In order to achieve this high-priority objective, the CRaTER investigation team established the following interrelated investigation goals:

+ Measure and characterize that aspect of the deep space radiation environment, LET spectra of galactic and solar cosmic rays (particularly above 10 MeV), most critically important to the engineering and modeling communities to assure safe, long-term, human presence in space.

+ Develop a novel instrument, steeped in flight heritage, that is simple, compact, and comparatively low-cost, but with a sufficiently large geometric factor needed to measure LET spectra and its time variation, globally, in the lunar orbit.
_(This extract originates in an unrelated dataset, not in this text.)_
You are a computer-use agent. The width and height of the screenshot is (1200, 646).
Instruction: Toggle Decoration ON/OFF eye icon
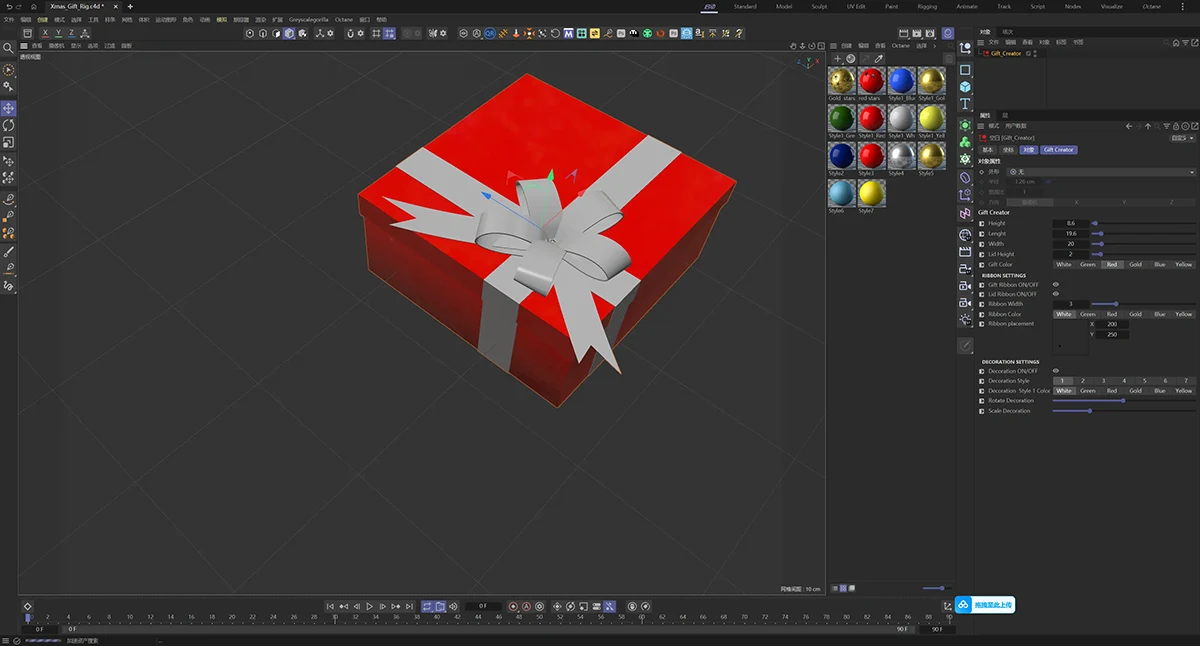[x=1056, y=371]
+ Investigate the effects of shielding by measuring LET spectra behind different amounts and types of areal density, including tissue-equivalent plastic.

+ Test models of radiation effects and shielding by verifying/validating model predictions of LET spectra with LRO measurements, using high-quality GCR and SEP spectra available contemporaneously on ongoing/planned NASA.

The investigation hardware consists of a single, integrated sensor and electronics box with simple electronic and mechanical interfaces to the spacecraft. The CRaTER sensor frontend design is based on standard stacked-detector, cosmic ray telescope systems that have been flown for decades, using detectors developed for other NASA flight programs. The analog electronics design is virtually identical to the robust and flight-proven design of the NASA/POLAR Imaging Proton Spectrometer that has been operating flawlessly on orbit since 1996. The digital processing unit is a simple and straightforward design also based on similar instruments with excellent spaceflight heritage. No new technology developments or supporting research are required for the final design, fabrication, and operation of this instrument.